I consider myself a proud Feminist. I also want cosmetic surgery. Does wanting to keep up with beauty norms and standards make me less of a feminist or more complicit to the patriarchy? Does wanting to look young forever or want bigger lips make me less of a feminist? Does it mean I don’t have enough self-love? Does it mean I think ageing isn’t beautiful or normal? Why are Botox or other fillers or cosmetic procedures such a sin?
I’m focusing on Botox and other fillers for this piece, because that’s what I plan to get in the near future. I feel like it will fix every single one of my personal problems. Every single one. (Just Kidding). I worry people will tell me I am setting a bad example for my children, that I don’t think I’m good enough as is, that I don’t love myself enough, or that I am conforming too much to beauty norms. I worry about everything, so of course I worry about this. I worry about contradiction.
One one hand, I am told by popular culture that looks matter: to look younger, have longer hair, be tanner, always wear makeup. Culture tells us to do all of this, and to do it effortlessly. For women, appearance is the first thing, and sometimes the only thing. On the other hand, we are told it’s what inside that counts, looks don’t matter, “Don’t be superficial.”

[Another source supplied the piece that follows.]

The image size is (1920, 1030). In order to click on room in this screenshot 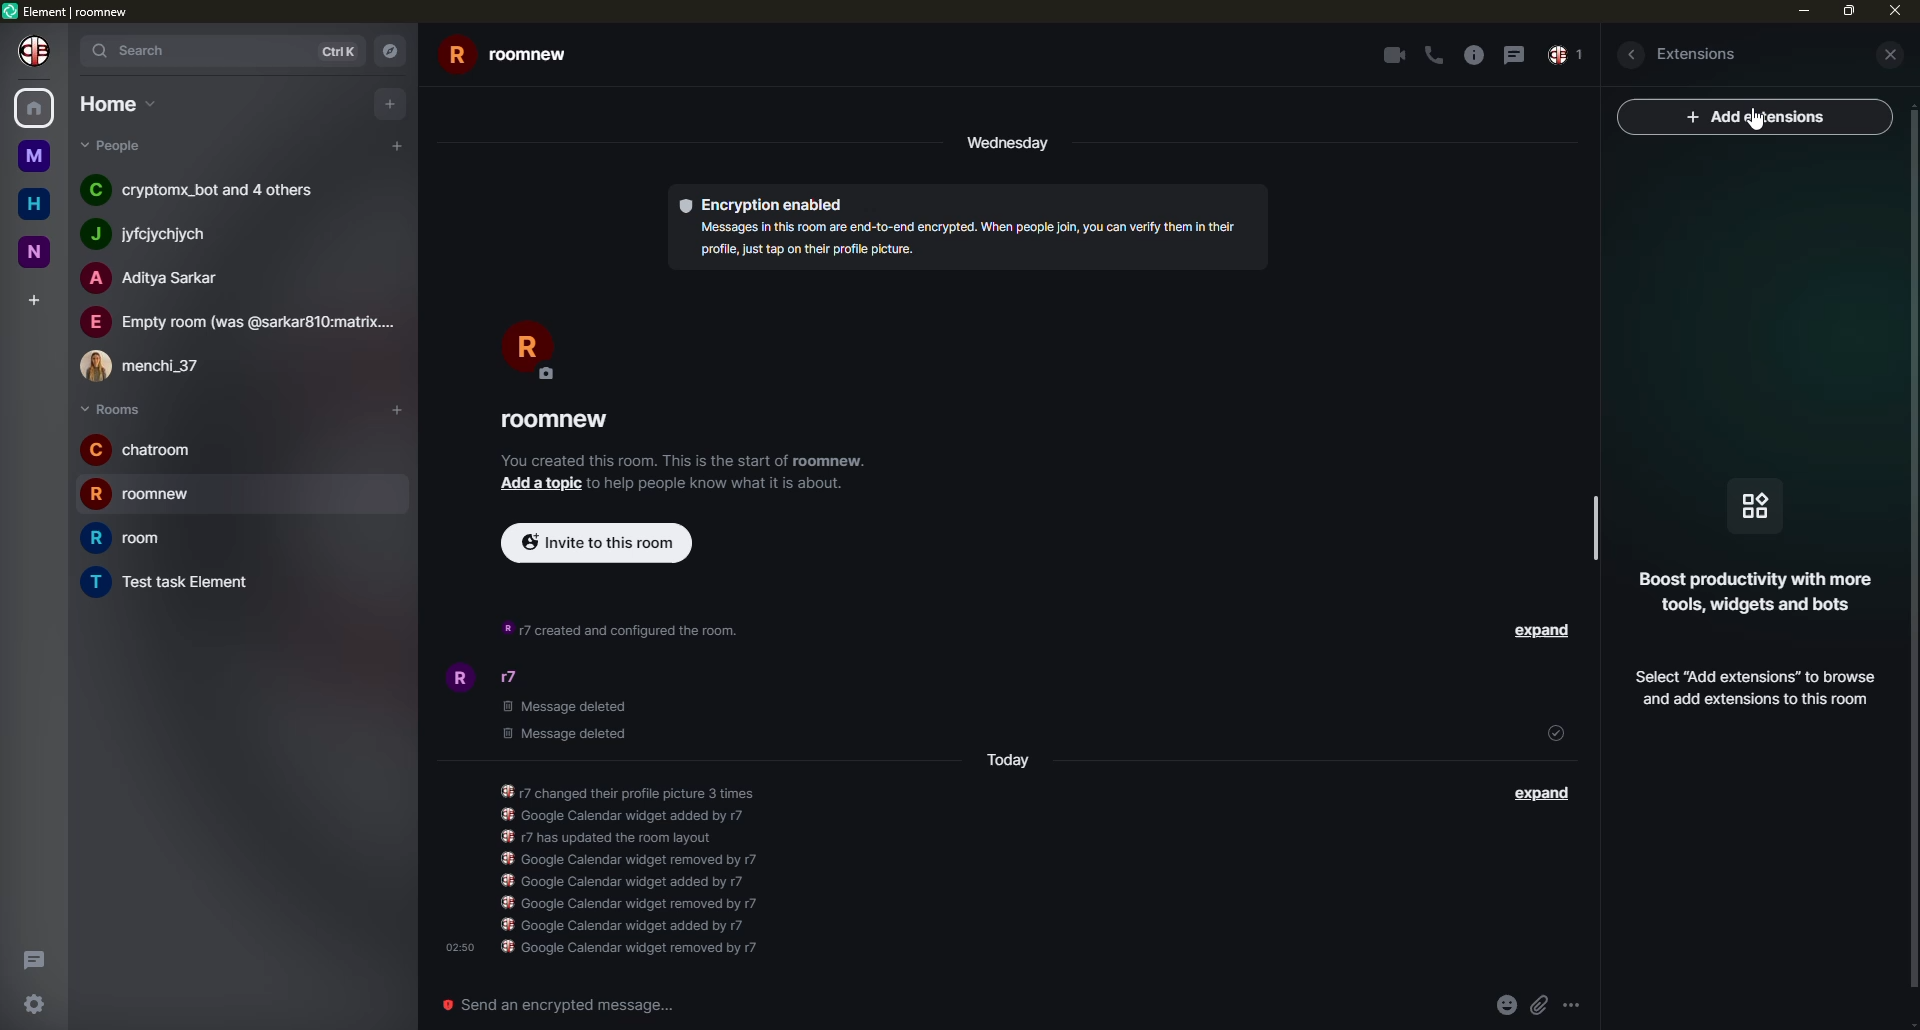, I will do `click(35, 157)`.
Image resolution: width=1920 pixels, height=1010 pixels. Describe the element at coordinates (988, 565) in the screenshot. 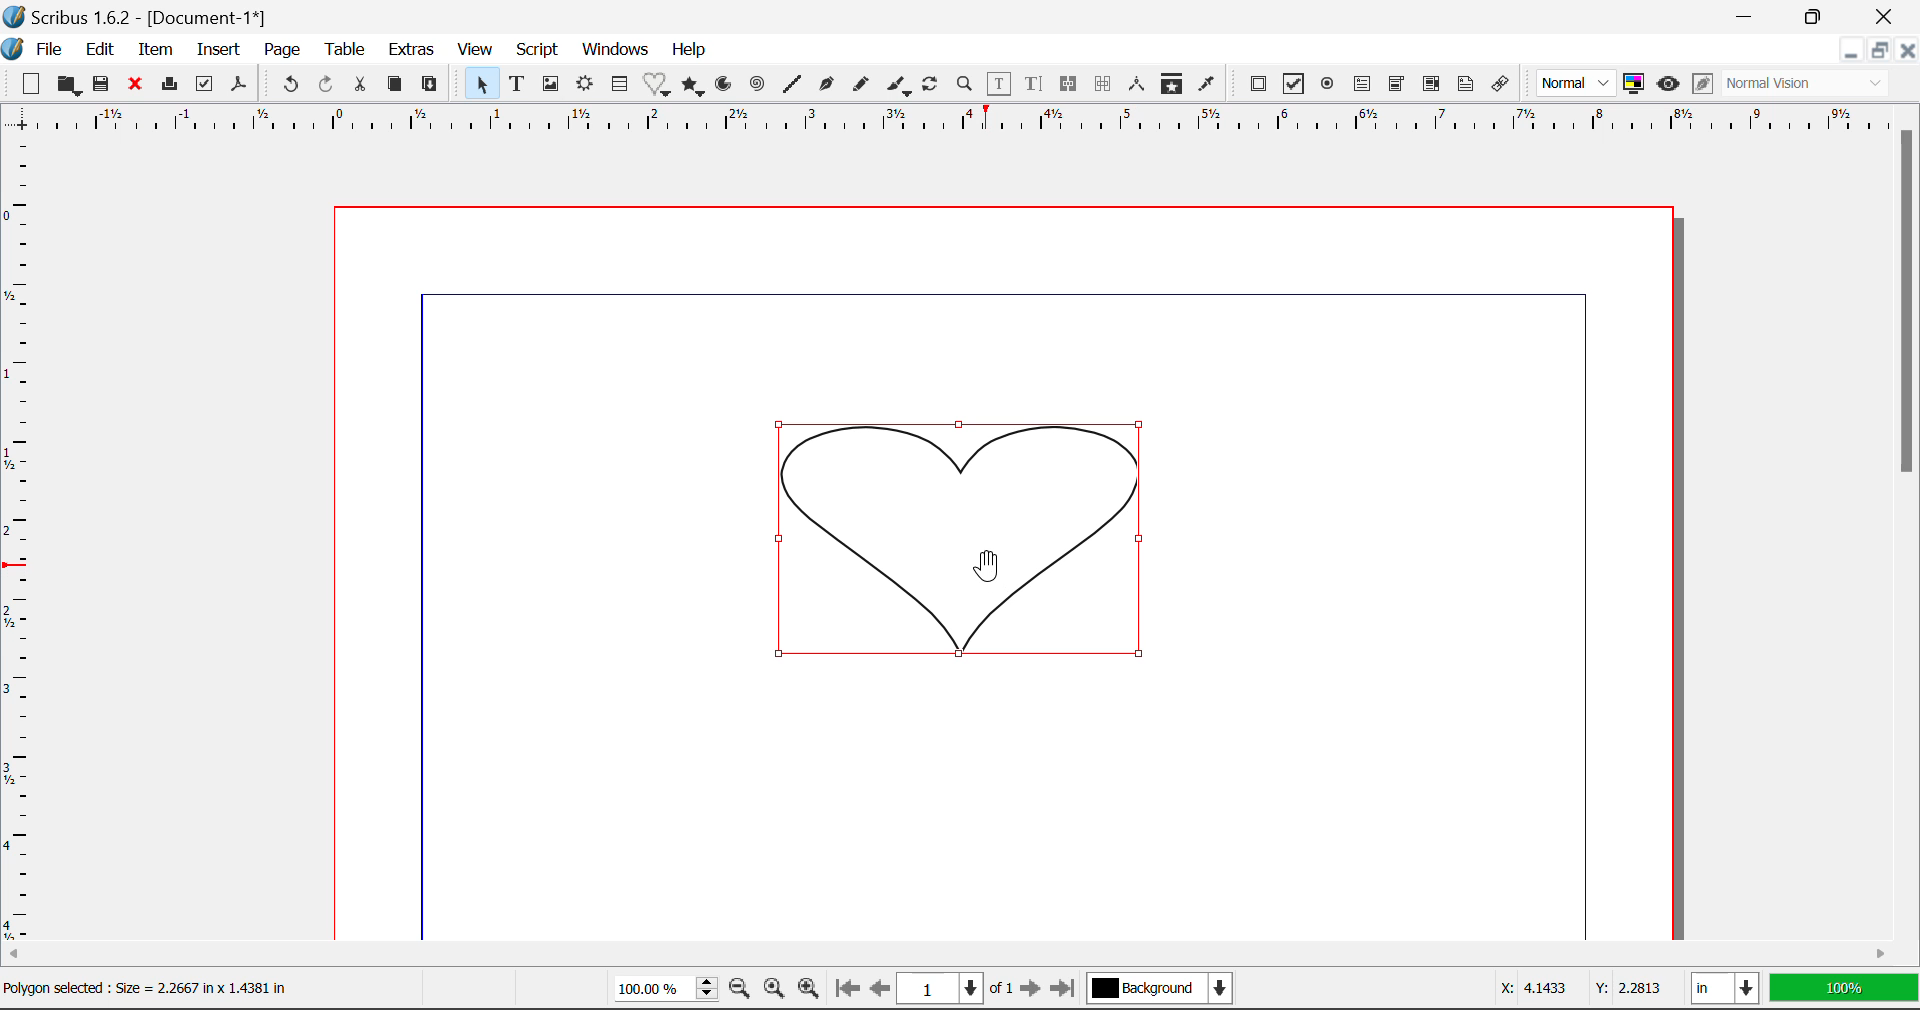

I see `Cursor` at that location.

We are taught to age gracefully, but made to feel bad when we talk about the methods in which we get to that point. We all make negotiations with the oppressive beauty industry. Whether it’s wearing makeup, or using face creams, or picking out clothes each day, we all know the beauty and fashion industries oppress women, yet we all participate, some to more extents than others.
At the end of the day, I do love myself. I think I am beautiful, and I like how I look mostly, but I still have insecurities. Technology and science have met in the middle and created products that will help my insecurities and give me one less thing to worry about. I think feminism means being able to do whatever I want to do. Feminism empowers me to have personal choice and agency, which means if I want cosmetic surgery, I can get it, and not feel guilt or remorse, or even feel the need to hide it. It’s also supporting women and their own choices in the matter, be it pro or against; it’s the freedom of choice. Choosing to do what I want is a continuation of what feminism means to me.